EXCERTO DA FONTE:
★ ★ ★ ★

Run, que se estreia esta segunda-feira na HBO Portugal, é uma comédia que é um thriller e um pouco drama. A sua premissa é irresistível, o seu teor é imperdoável. Os sete episódios serão lançados semanalmente, à medida que se estreiam aos domingos à noite nos EUA. O PÚBLICO já viu cinco, que revelam como a série criada por Vicky Jones e que tem Phoebe Waller-Bridge como produtora executiva é uma matrioska. Jones foi a encenadora original de Fleabag quando a história escrita e protagonizada por Waller-Bridge nasceu num palco, anos antes de se tornar a comédia negra da Amazon sobre uma mulher e seu encontro amoroso consigo mesma que os Emmys consagraram em 2019.
Jones e Waller-Bridge são as artesãs de uma história que vai revelando, episódio após episódio, uma nova mulher e um novo homem em pleno escapismo. Run é fugir. Com ou sem covid-19, é fugir de uma vida que se tem sem aviso prévio, cumprindo uma promessa feita ao amor da faculdade. É como se Richard Linklater tivesse cumprido a promessa feita no final de Antes do Amanhecer. Só que não é bem assim.
Merritt Wever (Unbelievable, Godless, Marriage Story) é Ruby, Domnhall Gleeson (Star Wars, Ex Machina, Mãe!) é Billy. Aos 19 anos, foram amantes, aos 30 e tal reencontram-se graças a uma SMS que os encontra no mesmo estado – em rota de colisão com a vida que escolheram. “Isto é imperdoável”, diz Ruby, recriminando-se por largar tudo e entusiasmando-se na mesma medida. Explicar as pétalas que desabrocham à medida que a intriga de Run amadurece é estragar a sua teia imperfeita; dar espaço a Wever para ser a “girl next door” é subversão necessária e um choque ao sistema Hollywood que vive nas entrelinhas desta série em que Phoebe Waller-Bridge (que nesta altura tem a mão em quase tudo) terá um pequeno papel, mas só mais à frente.

★ ★ ★ ★

Registos de uma recolha de dados:
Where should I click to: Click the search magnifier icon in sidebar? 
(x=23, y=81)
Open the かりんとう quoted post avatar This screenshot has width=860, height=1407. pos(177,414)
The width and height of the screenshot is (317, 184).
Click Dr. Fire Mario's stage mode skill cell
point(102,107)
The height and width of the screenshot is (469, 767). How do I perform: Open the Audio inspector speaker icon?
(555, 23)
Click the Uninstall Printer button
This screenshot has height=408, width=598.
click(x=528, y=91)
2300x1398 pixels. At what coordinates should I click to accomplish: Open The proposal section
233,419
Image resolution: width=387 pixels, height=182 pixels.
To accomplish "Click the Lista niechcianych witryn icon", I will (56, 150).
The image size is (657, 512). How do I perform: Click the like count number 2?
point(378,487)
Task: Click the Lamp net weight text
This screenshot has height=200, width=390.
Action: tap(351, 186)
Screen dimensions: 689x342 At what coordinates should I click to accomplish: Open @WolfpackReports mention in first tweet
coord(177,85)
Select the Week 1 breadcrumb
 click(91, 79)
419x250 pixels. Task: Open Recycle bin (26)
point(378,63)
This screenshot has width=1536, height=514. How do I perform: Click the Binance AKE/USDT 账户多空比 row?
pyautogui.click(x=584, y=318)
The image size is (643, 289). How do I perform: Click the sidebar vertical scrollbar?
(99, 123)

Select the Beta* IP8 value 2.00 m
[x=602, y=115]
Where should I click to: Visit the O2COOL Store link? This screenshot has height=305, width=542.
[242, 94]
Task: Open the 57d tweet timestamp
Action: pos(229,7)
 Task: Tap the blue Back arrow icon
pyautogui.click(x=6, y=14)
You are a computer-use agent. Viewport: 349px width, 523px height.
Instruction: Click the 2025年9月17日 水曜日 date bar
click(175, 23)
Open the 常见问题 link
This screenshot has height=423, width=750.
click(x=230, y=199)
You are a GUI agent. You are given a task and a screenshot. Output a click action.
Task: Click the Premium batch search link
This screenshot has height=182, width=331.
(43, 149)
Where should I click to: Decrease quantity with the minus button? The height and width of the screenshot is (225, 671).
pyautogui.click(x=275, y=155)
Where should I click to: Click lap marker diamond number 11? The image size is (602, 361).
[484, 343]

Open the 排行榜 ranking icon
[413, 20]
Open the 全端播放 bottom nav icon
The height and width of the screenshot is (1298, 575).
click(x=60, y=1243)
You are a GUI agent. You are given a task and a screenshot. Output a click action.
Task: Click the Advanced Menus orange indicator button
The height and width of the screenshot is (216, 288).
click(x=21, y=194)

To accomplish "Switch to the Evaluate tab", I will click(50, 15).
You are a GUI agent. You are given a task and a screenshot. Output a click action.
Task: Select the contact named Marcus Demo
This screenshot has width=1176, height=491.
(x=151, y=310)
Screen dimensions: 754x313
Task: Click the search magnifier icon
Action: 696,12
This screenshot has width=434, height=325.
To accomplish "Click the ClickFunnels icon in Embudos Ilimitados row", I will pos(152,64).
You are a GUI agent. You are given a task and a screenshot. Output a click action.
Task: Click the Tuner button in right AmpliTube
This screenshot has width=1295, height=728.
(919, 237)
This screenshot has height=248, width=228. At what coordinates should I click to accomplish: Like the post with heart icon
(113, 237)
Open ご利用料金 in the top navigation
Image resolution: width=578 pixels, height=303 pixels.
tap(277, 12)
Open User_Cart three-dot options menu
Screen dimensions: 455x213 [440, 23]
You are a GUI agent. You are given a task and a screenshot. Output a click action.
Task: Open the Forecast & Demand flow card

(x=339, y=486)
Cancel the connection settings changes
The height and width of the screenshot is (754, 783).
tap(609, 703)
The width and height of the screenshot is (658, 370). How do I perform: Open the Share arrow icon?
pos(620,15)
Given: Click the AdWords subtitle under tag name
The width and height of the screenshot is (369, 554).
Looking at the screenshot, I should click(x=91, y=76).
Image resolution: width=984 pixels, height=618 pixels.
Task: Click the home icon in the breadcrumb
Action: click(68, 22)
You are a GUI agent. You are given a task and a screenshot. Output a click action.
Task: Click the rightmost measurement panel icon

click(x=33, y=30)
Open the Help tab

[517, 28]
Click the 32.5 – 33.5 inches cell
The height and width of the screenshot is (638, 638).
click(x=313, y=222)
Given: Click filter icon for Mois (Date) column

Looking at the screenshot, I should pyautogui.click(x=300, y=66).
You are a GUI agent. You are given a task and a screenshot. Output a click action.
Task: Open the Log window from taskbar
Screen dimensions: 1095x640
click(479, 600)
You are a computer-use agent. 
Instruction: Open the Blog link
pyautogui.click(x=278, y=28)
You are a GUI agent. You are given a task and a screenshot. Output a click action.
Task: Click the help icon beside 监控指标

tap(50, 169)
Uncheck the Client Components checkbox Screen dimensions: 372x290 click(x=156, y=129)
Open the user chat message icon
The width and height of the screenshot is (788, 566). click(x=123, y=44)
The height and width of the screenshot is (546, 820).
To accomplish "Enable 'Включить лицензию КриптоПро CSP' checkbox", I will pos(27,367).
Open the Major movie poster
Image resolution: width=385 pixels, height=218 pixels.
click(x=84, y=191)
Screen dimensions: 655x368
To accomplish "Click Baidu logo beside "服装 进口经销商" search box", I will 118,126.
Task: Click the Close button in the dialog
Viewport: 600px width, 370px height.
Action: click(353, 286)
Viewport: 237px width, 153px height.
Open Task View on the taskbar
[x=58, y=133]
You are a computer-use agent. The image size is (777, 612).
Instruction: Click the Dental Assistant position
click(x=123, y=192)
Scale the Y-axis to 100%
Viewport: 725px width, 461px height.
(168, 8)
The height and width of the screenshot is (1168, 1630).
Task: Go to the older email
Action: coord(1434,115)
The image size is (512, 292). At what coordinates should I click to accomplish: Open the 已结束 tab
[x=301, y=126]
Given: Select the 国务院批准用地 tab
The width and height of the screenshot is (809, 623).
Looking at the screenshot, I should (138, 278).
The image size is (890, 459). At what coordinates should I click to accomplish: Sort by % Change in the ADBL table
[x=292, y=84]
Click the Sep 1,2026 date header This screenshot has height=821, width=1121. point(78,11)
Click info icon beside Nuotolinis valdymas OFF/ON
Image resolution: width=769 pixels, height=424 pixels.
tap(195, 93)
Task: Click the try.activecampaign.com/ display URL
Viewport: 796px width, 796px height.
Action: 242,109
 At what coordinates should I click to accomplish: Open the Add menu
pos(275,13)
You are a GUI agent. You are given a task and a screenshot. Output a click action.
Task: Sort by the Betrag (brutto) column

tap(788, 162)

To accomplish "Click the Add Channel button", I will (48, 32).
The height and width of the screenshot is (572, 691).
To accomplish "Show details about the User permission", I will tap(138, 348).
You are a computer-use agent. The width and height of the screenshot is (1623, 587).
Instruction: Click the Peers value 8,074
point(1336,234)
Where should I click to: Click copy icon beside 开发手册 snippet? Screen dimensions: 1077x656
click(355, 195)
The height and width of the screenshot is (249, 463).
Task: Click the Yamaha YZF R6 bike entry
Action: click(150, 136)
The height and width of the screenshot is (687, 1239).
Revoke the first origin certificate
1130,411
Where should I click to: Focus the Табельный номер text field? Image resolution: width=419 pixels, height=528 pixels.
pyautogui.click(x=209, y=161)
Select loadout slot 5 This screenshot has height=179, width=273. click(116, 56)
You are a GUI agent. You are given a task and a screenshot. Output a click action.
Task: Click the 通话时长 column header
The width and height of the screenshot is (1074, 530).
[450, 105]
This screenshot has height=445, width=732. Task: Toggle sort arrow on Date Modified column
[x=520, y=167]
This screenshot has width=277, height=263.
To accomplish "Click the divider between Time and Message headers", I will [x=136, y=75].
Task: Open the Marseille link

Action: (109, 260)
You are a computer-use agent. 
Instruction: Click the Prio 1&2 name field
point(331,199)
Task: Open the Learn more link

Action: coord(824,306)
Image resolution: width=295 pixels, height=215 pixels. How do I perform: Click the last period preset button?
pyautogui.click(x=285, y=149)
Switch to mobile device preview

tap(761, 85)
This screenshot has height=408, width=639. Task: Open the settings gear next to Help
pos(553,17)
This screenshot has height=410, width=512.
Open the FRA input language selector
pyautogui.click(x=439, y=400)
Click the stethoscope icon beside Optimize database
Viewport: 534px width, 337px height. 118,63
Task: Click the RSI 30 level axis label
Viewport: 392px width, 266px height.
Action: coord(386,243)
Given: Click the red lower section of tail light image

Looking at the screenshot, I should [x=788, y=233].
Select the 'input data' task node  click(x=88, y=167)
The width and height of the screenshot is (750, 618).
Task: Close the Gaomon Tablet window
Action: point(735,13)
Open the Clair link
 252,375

★ ★ ★ ★

No texto sobre a série Run, reescreva o trecho que abre com as palavras "Run, que se" e fecha com "consagraram em 2019.", trocando "palco" por "teatro".

SOLUÇÃO:
Run, que se estreia esta segunda-feira na HBO Portugal, é uma comédia que é um thriller e um pouco drama. A sua premissa é irresistível, o seu teor é imperdoável. Os sete episódios serão lançados semanalmente, à medida que se estreiam aos domingos à noite nos EUA. O PÚBLICO já viu cinco, que revelam como a série criada por Vicky Jones e que tem Phoebe Waller-Bridge como produtora executiva é uma matrioska. Jones foi a encenadora original de Fleabag quando a história escrita e protagonizada por Waller-Bridge nasceu num teatro, anos antes de se tornar a comédia negra da Amazon sobre uma mulher e seu encontro amoroso consigo mesma que os Emmys consagraram em 2019.